Supta Vajrasana is getting better and better. It took me awhile to figure out this pose. DT and I haven't really discussed it a lot, short of some feedback about lifting up from the back ribs and supporting it with my arms. The adjustment is part of the pose and that's the context I'm learning it. I think I may be getting the knack. This week, I noticed that I'm coming up and down more on my own power (rather than hanging onto DT's hands for dear life).

The process has been interesting for me because it's one of my first experiences learning a pose in a Mysore room. I came into Mysore-style already knowing full Primary. Most of the poses of Intermediate are already familiar to me. But now I'm getting into some of the really Astanga-specific poses that I've never worked on before. Supta Vajrasana is one of them. The same can be said of the LBH poses. It's fascinating - and deeply satisfying - to observe myself learning these poses, progressing in them.

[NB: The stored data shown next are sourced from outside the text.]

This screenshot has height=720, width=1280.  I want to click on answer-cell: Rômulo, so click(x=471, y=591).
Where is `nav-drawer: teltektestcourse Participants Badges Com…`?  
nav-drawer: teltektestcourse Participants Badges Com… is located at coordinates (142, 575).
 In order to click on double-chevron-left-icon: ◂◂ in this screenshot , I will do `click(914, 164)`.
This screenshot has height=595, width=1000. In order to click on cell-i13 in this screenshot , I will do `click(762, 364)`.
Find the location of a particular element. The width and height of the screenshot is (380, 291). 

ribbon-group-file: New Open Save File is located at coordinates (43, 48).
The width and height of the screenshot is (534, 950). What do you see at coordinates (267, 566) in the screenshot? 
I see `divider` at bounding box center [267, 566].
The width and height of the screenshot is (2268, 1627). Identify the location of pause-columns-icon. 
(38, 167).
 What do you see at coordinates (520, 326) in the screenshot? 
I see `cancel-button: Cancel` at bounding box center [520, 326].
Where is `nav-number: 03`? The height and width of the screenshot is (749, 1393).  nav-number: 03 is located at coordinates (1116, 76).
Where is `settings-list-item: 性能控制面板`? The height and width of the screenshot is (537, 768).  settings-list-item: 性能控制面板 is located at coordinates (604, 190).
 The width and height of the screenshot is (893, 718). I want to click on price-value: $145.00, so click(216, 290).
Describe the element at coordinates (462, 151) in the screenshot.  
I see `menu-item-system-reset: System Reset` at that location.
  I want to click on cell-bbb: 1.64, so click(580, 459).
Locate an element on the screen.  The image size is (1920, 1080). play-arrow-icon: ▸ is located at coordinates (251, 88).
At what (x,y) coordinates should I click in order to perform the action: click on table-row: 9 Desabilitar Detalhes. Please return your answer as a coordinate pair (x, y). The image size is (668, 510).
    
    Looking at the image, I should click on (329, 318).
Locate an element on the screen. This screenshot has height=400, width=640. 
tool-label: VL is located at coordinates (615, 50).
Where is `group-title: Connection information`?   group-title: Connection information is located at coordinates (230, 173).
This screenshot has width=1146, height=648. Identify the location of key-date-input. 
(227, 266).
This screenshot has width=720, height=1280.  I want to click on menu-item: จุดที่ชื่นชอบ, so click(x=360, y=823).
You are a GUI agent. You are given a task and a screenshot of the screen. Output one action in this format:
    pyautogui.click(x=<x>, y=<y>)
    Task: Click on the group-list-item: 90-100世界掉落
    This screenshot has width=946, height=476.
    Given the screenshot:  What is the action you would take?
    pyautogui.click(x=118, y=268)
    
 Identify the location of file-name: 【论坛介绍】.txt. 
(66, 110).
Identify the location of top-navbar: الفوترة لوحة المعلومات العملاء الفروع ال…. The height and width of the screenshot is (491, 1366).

I was really looking forward to doing my Primary today. There's a lot of Lolasana in the first part of Primary! The other day, I asked DT if I was doing the whole Lolasana thing right - I don't really feel like I'm making much progress with it. She confirmed that I'm working correctly and encouraged me to continue. It needs six weeks! So, in another month, I'll re-evaluate.

DT and I also chatted about lotusing the legs while inverted. I explained that I was practising this in shoulderstand. She suggested I try it in headstand. For some reason, that sounded harder to me - it made me nervous. Today, after Setu Bandhasana, I came into a tripod headstand near the wall. I surprised myself. Not only was I able to get my legs into a decently tight lotus, but I lowered the lotus to my arms, then lifted up again! It was fun! I repeated it three times and on the third go, I was lifted and lowered my legs over and over again. WEEEEEE! (yes, easily entertained).

And, not so easily entertained, but certainly well-rested: Princess Fur slept through most of the writing of this blog post.

Sometimes, you need to look VERY carefully to spot Fur when she's napping! Awwww, PAWS!